Dataset entries:

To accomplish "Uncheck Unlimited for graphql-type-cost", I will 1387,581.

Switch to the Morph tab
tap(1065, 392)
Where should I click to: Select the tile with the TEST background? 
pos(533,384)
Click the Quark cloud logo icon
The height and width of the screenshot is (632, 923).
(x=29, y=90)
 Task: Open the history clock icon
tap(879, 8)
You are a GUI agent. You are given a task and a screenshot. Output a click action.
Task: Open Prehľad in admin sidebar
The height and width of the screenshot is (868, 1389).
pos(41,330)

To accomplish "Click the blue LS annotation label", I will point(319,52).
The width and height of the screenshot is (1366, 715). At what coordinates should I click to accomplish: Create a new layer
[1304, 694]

GOAL OF THE EXERCISE:
Copy every line above that includes the string "will".

YOUR SOLUTION:
To accomplish "Uncheck Unlimited for graphql-type-cost", I will 1387,581.
To accomplish "Click the blue LS annotation label", I will point(319,52).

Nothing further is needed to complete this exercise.